Floyd la siguió hasta la cocina, se dejó caer en una silla y apoyó los codos en la mesa.

– ¿Va todo bien? -preguntó ella mientras encendía el microondas.

– Sí. Sólo estoy agotado. -Pensaba llamar a los novatos de la galería para ver cómo les iba-. Y creo que tengo un poco de hambre -añadió, esbozando una sonrisa para su mujer.

Se queda un momento observando y echa a correr por la calle. El policía vagabundo, que está casi dormido, se espabila y lo ve venir. Se lleva la mano a la pistola justo cuando recibe un tiro entre ceja y ceja.

El silenciador del arma emite un chasquido que se pierde en el estruendo de la noche de Nueva York (el camión de la basura que se aleja, sirenas distantes, el rumor del metro). Sólo le separan unos metros del coche y uno de sus ocupantes lo ve venir, pero demasiado tarde. Él dispara varias veces a través de las ventanillas.

Cuando sonó la alarma Nicky Perlmutter recogió sus pantalones, tirados en el suelo junto a la cama, y sacó el busca del bolsillo. El número de Brown parpadeaba en la habitación oscura.

– Tengo que irme -susurró.

– ¿Tan pronto?

– Trabajo.

El joven del pelo de punta lo miró y le pasó la mano por el pecho musculoso.

– Me alegro de haber ido a esa inauguración.

Perlmutter recordó los cuadros del psicópata en la galería, la decepción que todos habían sentido unas horas antes al ver que el asesino no aparecía. Pero todavía había tiempo. Sólo esperaba que no tuvieran que perder a nadie más antes de atrapar a aquel monstruo.

– ¿Estás bien? -preguntó el joven-. Parecías un poco ausente.

– Es el trabajo, ya sabes.

– ¿Yo? Qué va. Yo nunca he tenido un trabajo de verdad. Sólo soy un pobre artista muerto de hambre.

– Pues qué suerte -replicó Perlmutter, revolviéndole el pelo-. Me gustaría ver tu obra.

– ¿Eso significa que quieres que nos veamos otra vez?

– Sí. -Perlmutter se puso la camiseta sin mangas y miró el número de Brown que parpadeaba de nuevo en el busca-. Tengo que irme, pero te llamaré.

El policía camarero está en el suelo resollando, con los ojos muy abiertos y vidriosos, mirando fijamente la sangre que le mana del vientre junto con su vida. El otro agente está cerca, muerto de un tiro en el corazón.
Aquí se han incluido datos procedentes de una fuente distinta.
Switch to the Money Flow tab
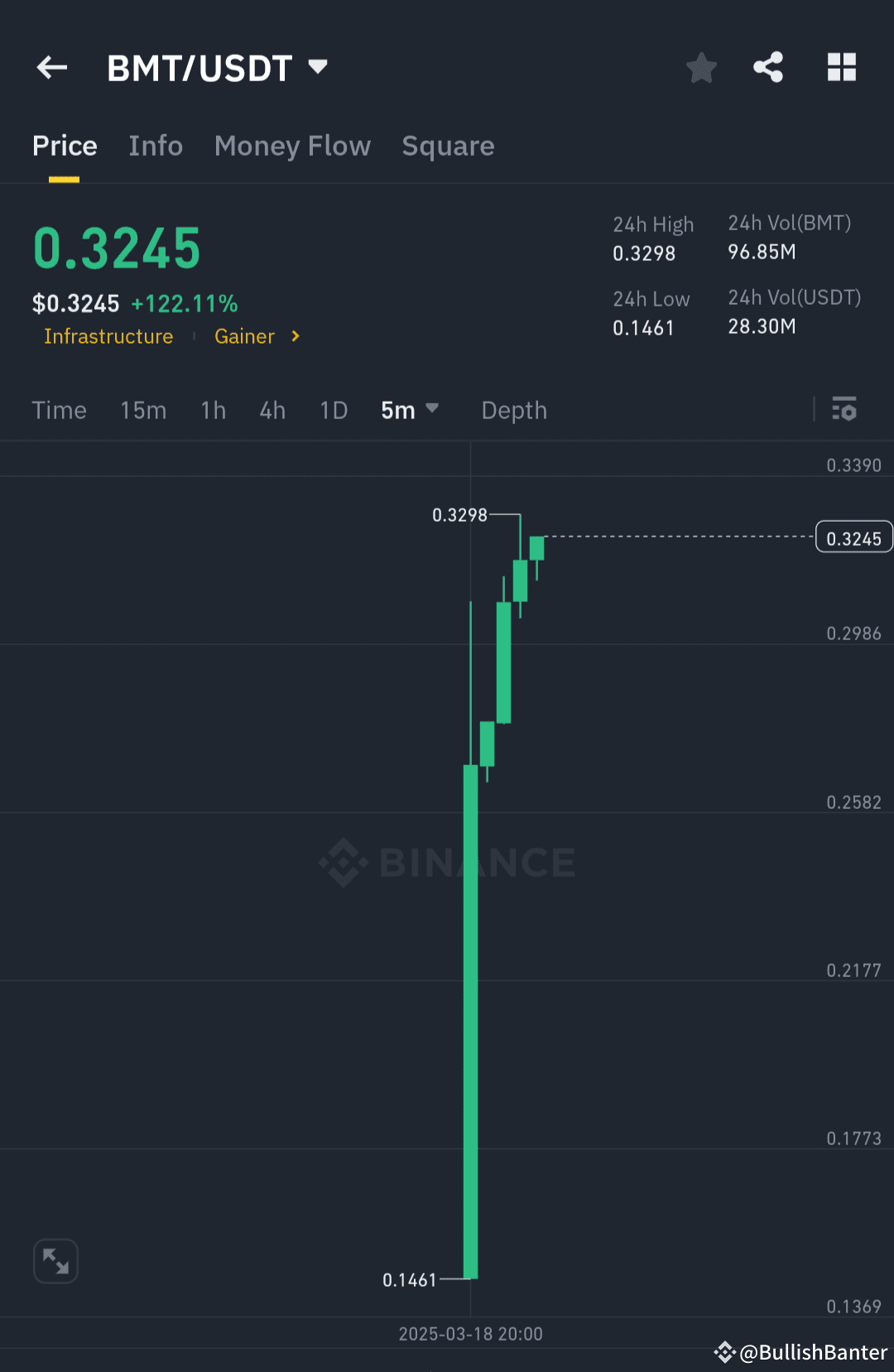Viewport: 894px width, 1372px height. click(x=292, y=146)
En cualquier momento el camarero también morirá, como el vagabundo y los dos del coche, a los que disparó a través de la ventanilla abierta., pop, pop.

Mira los cuerpos en el suelo, la sangre magenta con un toque de rosa cosquillas. Es precioso.

Pero nada puede compararse a sus cuadros expuestos.

No necesita encender la luz. Para él es mejor así, con la suave iluminación de las farolas de la calle. Qué elegantes son, con sus colores vibrantes, perfectos.

Lo único que falta es su historia-dura, para que le hable de ellos.

Va de cuadro en cuadro. Ve los colores un poco borrosos porque tiene los ojos llenos de lágrimas. Está contento, feliz, o por lo menos son las emociones que cree sentir, y algo más, tristeza, pérdida. Pero puede enfrentarse a todo eso: tiene toda la vida por delante.

Sabe lo que tiene que hacer y es capaz de ello. Abre la lata, el olor casi da náuseas, vierte un poco de gasolina en el suelo, otro poco en las paredes, otro poco sobre un cadáver, en la cara y las manos, y lanza una fuerte patada a la boca sin vida, los dientes se rompen y se astillan. Entonces se acuerda de algo importante y se toma un momento para hacerlo antes de verter más gasolina.